Sukuk is one of the most appropriate sources of funding to infrastructure sector; it’s an opportunity for governments and companies to raise a capital without increase the debt level. Especially that building infrastructure is a capital- intensive process, with large initial cost and low operating cost. It requires long-term finance as gestation period, for such projects is much longer than for a manufacturing plant. Infrastructure projects are characterized by non-recourse or limited recourse financing, that is, lender can only be repaid from revenue generated by the project . ( Lall & Anand, 2009)
In fact, raise fund without increase the debt it depends on the type of Sukuk, Sukuk is an Islamic financial certificate that complies with Sharia principle and laws.
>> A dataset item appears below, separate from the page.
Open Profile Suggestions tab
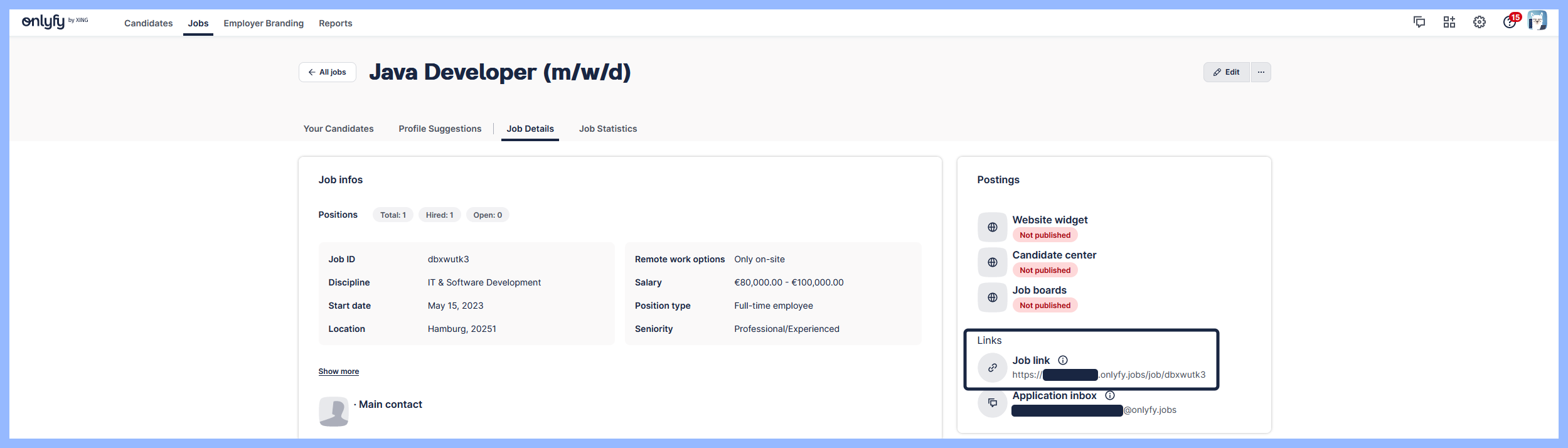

AAIOFI define Investment Sukuk as certificates of equal value representing undivided shares in ownership of tangible assets, usufruct and services or (in the ownership of) the assets of particular projects or special investment activity.
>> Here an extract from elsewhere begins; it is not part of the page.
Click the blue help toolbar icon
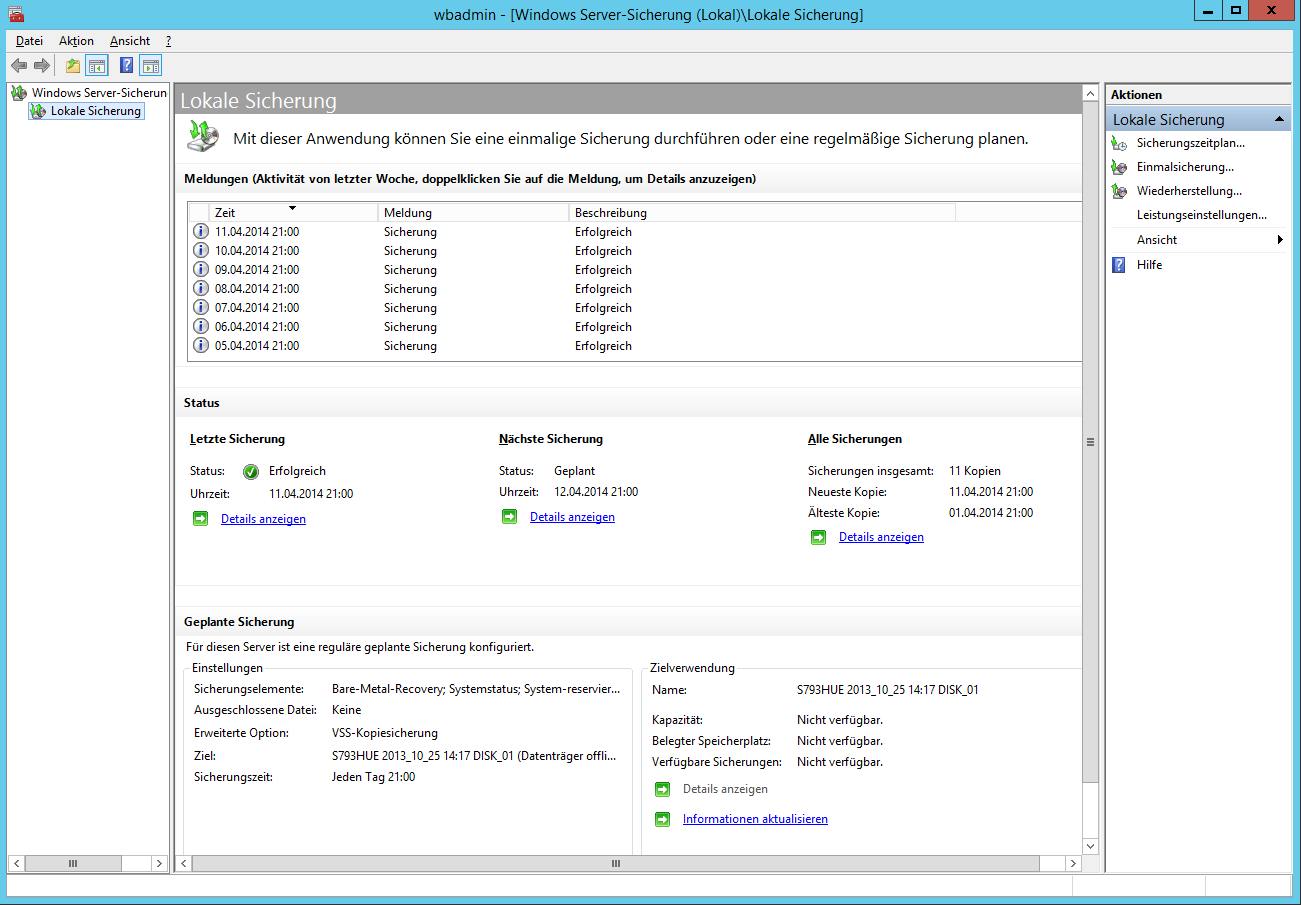 126,66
The definition includes two important points; the first is that Sukuk holders must have rely ownership of the asset of the specific project. The second is that the project and the Sukuk issuance procedure must be consistent with Sharia principle. Most of Sukuk issuance usually begin with same process, starting from establishing the SPV (issuer), after that the originator transfers specific assets, or the usufruct right of the assets to the SPV, then the Investors subscribe for Sukuk and pay the proceeds to SPV, therefor the SPV issue Sukuk certificates to Sukuk holder. The difference between the structures depends on the contract between the SPV and the originator (lease, wakalah,…); after that we back to the common steps which are to distribute the profit to the Sukuk holder by the SPV and redeem the Sukuk at maturity. (Biancone & Shakhatreh, 2015)
The issuer faces a big challenge regarding accounting issues in Sukuk, most of the issuance was according to English law which stated that the arrangements are wholly or partly treated in accordance with international accounting standards as a financial liability. Because Lack of Islamic accounting standard, the issuers consider the Sukuk as normal liability, which is in contrast to the concept of Sukuk, this problem can be eliminated by separate the SPV from the Originator book and use the Islamic contracts which are already existed in commercial law, like lease and partnership.
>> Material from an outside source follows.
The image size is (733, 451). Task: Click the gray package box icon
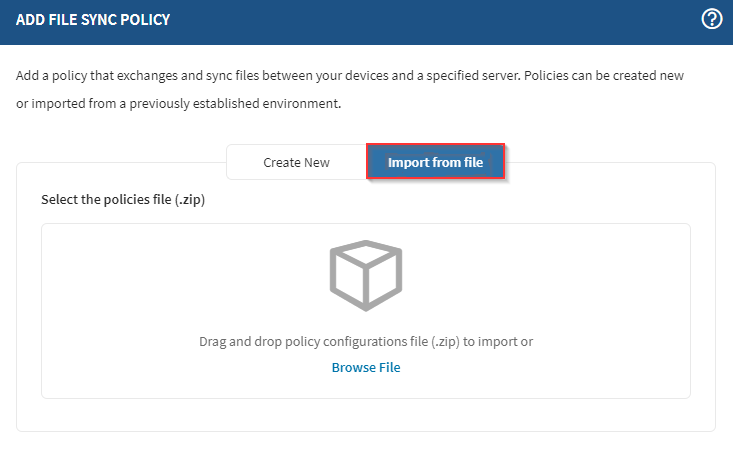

Islamic accounting standards are limited to Islamic finance institutions and the leader organization is the Accounting and Auditing Organisation for Islamic Financial Institutions (AAOIFI), which is an Islamic international autonomous non-for-profit corporate body that prepares accounting, auditing, governance, ethics and Sharia standards for Islamic financial institutions.
And about the companies; working group was established by The Asian-Oceania StandardSetters Group (AOSSG) to investigate the financial reporting issues which are related to Islamic finance; the objective of this Group is to facilitate AOSSG members providing input and feedback to the IASB on the adequacy and appropriateness of proposed and existing International Financial Reporting Standards (IFRSs) to Islamic financial transactions and events.
Accounting standards setters must work on insert Sukuk issuance under (IFRSs), because More than 100 countries currently subscribe to the International Financial Reporting Standards (IFRS), while most other jurisdictions permit the use of IFRS in at least some circumstances, or some countries use their national standards which are based on IFRS.
Another opportunity is Perpetual Sukuk, or Sukuk with no fixed maturity date, according to International Islamic Financial Market, they are a new addition to the arsenal of Islamic investment structures, in light of the new Basel III regulations which allows the inclusion of additional capital, apart from ordinary shares and reserves, which is perpetual in nature, into the definition of Tier-1 capital - or the ‘going concern’ or total paid up capital which is capable of absorbing losses while the institution is still solvent. Throughout the world perpetual debt is more popular than traditional equity because it is cost efficient due to its tax deductibility. Companies can shore up their capital structures by issuing permanent debt which is treated as equity under Basel III.